In a society based on different strokes for different folks, The Rusty Nail has held steadfast in providing an alternative and unique option to standard Delco nightlife for three friggin’ decades. People were throwing devil horns up, and running wild on that carpet since before some of us on this show was born. Maybe some of us were even conceived at a Nail show, I don’t know how froggy people’s parents were in the ’80s. Do you ever think of that? I bet you are now. Gross.
Any night in the County (pre-COVID) one can go bump and grind, and chase some skirt on the dancefloor of certain bars trying to be the clubs shown on TV, and try to get lucky behind the dumpster.
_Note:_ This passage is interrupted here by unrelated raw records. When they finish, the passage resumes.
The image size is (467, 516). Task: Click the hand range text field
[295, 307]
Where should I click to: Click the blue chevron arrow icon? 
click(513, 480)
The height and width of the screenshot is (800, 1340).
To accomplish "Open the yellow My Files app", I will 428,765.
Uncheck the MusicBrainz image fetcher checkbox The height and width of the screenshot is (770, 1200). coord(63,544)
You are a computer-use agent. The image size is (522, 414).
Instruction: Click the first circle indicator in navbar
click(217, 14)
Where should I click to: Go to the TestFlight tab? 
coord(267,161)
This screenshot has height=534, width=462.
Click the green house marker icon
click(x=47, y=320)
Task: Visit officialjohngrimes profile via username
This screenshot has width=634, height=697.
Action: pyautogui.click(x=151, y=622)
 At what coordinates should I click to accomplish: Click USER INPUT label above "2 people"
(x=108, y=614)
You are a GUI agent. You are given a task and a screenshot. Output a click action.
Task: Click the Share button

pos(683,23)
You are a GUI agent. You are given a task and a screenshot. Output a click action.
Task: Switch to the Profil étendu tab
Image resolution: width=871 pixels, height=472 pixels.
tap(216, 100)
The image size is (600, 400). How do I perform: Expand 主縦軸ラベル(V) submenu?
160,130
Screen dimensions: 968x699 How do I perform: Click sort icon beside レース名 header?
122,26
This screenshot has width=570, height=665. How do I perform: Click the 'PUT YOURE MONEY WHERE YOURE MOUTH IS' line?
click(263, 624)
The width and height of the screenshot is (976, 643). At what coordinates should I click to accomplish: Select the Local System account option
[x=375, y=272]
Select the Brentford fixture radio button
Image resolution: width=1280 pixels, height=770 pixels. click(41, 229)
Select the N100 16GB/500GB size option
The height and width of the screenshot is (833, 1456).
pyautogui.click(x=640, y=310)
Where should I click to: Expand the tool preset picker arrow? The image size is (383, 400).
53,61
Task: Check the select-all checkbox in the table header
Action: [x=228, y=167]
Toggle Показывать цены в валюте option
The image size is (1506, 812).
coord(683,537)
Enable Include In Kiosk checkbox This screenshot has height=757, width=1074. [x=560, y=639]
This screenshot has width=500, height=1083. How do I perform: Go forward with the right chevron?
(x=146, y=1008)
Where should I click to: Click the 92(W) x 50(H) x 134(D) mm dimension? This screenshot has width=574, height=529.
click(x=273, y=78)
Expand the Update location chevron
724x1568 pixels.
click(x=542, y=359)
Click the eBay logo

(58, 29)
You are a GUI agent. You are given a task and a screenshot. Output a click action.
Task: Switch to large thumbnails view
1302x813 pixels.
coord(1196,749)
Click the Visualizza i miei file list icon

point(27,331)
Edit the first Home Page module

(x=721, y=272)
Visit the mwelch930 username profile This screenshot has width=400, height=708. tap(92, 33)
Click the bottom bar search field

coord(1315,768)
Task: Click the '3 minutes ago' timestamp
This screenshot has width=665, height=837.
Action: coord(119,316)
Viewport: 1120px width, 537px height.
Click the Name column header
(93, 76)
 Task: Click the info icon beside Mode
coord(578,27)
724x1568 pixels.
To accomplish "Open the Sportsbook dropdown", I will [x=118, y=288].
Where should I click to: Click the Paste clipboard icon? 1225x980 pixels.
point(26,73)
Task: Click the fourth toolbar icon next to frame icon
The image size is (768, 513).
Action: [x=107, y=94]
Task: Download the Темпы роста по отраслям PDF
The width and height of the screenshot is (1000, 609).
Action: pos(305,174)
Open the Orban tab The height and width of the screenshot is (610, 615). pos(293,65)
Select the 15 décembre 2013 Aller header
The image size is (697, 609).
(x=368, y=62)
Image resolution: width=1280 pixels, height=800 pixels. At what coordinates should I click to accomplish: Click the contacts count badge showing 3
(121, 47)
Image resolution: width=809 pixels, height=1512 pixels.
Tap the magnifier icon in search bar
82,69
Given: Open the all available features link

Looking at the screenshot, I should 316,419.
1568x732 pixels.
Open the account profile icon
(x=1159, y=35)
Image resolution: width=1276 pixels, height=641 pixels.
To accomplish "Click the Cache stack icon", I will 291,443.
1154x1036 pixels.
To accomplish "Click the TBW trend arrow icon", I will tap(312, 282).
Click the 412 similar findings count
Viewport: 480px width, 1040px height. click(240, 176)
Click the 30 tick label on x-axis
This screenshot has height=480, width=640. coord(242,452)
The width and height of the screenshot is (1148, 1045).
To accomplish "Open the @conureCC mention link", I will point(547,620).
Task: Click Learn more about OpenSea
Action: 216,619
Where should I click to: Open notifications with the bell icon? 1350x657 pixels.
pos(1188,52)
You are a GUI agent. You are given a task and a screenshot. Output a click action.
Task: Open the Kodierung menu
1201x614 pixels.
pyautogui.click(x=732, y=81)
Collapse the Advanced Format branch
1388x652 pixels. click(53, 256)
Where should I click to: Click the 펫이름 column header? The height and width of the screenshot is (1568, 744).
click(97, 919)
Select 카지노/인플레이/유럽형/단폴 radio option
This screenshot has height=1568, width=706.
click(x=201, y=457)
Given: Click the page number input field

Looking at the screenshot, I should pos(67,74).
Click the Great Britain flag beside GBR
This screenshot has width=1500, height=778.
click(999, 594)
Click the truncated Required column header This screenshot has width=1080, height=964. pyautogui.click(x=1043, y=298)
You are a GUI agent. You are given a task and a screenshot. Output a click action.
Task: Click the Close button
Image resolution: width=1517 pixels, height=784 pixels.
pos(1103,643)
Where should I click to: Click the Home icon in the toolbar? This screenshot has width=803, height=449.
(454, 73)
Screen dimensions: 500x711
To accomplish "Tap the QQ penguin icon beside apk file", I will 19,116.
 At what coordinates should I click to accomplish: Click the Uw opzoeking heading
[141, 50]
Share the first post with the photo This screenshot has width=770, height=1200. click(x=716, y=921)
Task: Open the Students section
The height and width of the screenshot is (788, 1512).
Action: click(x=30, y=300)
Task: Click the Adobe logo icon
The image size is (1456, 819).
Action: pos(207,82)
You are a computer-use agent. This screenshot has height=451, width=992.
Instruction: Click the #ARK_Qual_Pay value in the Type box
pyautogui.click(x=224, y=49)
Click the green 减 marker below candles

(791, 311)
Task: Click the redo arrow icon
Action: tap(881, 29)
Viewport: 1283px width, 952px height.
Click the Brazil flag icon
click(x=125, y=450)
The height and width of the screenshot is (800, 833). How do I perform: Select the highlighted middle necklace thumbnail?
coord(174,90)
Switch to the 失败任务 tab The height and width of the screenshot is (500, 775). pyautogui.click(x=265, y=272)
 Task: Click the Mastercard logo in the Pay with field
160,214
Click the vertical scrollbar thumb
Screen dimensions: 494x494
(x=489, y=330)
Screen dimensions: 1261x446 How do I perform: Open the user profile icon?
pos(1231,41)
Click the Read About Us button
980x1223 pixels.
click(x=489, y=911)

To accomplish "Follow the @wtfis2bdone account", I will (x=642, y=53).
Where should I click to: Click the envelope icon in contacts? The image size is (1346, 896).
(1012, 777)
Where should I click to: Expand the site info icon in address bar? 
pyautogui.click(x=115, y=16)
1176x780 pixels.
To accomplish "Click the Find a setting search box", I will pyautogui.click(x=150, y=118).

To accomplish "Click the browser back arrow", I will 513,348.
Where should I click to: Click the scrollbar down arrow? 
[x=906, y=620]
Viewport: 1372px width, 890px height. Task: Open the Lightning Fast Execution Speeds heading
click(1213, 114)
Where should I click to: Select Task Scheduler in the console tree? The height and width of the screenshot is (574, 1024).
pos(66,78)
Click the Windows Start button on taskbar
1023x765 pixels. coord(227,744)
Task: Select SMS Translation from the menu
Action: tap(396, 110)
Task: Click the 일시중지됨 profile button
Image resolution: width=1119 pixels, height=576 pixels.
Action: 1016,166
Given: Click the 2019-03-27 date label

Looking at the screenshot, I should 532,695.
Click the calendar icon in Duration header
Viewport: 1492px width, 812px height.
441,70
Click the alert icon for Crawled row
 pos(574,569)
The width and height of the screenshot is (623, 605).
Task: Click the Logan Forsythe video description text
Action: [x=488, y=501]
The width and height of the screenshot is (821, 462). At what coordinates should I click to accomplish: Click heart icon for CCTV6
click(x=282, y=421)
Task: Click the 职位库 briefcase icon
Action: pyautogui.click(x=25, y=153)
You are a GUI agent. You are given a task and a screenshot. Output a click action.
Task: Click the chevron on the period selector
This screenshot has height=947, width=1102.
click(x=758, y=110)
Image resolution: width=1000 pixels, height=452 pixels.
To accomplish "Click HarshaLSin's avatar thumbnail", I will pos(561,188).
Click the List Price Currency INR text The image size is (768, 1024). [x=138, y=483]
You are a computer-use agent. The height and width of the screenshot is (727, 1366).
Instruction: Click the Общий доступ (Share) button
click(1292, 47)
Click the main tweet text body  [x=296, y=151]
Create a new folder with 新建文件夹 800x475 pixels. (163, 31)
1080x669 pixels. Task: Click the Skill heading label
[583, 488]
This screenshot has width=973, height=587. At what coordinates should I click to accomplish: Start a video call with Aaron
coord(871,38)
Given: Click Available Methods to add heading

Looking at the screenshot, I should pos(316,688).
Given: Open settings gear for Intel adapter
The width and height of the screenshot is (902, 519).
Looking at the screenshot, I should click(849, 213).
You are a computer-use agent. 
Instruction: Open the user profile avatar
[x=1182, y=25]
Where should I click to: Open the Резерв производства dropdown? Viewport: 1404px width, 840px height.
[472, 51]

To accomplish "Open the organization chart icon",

That wasn’t the only option, for there was an oasis of enjoyment just to the northwest? (bad with directions) where you had the chance to see 3-5 local or traveling acts that would play their hearts out, cranking out ten times better tunes than anything you will hear on an iHeartRadio or Beasley Media Group owned station, all for the love of doing it, and doing it with friends, new or old. If a pitcher in the MLB consistently throws only fastballs, they will become predictable, stale, and lit up. The Rusty Nail is the Cole Hamels circle-change-up that this area needs to complement its selection of entertainment.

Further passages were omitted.